§ **Problem statement**
Copy the listing below word for word, starting at the line with "2152x1026 pixels." and ending with the line with "coord(73,57)", both included.

[START]

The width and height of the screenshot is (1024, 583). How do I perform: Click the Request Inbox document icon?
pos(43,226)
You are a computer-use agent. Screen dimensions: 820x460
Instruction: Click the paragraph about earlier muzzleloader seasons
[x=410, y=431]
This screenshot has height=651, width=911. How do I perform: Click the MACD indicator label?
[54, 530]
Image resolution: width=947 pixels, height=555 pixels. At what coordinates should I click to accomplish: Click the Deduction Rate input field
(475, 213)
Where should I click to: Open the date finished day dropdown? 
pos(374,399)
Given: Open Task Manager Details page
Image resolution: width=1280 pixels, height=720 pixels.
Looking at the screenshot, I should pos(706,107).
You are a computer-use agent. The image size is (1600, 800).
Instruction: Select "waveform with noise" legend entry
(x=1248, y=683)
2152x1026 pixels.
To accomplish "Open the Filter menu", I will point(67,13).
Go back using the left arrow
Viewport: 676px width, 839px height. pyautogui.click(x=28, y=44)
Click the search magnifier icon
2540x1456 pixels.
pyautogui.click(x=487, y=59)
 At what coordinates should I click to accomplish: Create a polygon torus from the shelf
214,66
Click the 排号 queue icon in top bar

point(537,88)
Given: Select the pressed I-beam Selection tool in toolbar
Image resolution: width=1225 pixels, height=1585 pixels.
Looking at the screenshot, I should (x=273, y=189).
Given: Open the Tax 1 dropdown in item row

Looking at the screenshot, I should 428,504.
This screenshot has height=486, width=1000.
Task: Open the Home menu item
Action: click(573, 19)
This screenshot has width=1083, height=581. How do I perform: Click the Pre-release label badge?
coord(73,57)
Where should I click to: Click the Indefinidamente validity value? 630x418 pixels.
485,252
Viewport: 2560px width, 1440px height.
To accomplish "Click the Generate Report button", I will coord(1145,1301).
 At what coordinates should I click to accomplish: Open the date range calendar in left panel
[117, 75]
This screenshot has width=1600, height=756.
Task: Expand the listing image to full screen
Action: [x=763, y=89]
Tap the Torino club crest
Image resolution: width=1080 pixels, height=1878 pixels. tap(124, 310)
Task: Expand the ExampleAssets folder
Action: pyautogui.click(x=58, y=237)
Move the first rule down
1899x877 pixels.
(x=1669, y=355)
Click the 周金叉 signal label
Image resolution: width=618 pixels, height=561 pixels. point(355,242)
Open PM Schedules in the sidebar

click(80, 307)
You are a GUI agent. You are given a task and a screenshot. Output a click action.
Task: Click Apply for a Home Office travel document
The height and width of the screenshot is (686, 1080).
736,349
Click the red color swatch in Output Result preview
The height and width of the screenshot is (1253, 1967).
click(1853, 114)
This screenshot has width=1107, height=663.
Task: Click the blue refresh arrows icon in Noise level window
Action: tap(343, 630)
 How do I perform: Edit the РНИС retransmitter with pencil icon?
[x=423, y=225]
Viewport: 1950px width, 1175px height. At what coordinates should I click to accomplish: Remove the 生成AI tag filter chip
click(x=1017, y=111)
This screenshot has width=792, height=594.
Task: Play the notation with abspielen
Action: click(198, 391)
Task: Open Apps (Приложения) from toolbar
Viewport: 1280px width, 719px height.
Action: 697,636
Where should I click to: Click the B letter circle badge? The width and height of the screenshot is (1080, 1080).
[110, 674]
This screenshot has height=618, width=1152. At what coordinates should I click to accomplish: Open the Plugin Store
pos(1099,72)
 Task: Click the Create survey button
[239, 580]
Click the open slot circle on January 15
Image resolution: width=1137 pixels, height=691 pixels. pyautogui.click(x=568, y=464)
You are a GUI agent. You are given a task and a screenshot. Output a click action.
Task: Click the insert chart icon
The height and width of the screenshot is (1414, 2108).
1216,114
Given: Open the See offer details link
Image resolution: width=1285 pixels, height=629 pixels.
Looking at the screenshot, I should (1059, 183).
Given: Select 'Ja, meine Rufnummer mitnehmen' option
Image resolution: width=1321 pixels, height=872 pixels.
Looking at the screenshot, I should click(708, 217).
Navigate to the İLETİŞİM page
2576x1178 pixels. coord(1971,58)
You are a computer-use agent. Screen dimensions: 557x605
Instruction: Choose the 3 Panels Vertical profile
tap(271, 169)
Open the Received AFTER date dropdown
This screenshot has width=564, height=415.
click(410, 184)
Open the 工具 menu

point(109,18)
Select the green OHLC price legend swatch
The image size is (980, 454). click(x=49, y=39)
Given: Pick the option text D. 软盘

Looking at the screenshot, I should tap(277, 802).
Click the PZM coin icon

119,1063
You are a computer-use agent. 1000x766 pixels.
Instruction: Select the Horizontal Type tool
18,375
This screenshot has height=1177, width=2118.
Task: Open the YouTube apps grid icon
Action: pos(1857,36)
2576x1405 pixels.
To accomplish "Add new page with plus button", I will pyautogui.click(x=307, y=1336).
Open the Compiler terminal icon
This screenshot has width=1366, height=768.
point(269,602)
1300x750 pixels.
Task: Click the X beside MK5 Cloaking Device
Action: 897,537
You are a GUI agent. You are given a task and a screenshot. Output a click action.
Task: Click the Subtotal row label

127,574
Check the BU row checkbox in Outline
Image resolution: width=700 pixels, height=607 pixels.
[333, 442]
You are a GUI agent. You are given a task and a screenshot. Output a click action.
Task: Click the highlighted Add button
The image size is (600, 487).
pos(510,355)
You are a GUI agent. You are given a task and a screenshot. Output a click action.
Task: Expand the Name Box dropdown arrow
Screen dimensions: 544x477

[END]

§ **Correct response**
2152x1026 pixels.
To accomplish "Open the Filter menu", I will point(67,13).
Go back using the left arrow
Viewport: 676px width, 839px height. pyautogui.click(x=28, y=44)
Click the search magnifier icon
2540x1456 pixels.
pyautogui.click(x=487, y=59)
 At what coordinates should I click to accomplish: Create a polygon torus from the shelf
214,66
Click the 排号 queue icon in top bar

point(537,88)
Given: Select the pressed I-beam Selection tool in toolbar
Image resolution: width=1225 pixels, height=1585 pixels.
Looking at the screenshot, I should (x=273, y=189).
Given: Open the Tax 1 dropdown in item row

Looking at the screenshot, I should 428,504.
This screenshot has height=486, width=1000.
Task: Open the Home menu item
Action: click(573, 19)
This screenshot has width=1083, height=581. How do I perform: Click the Pre-release label badge?
coord(73,57)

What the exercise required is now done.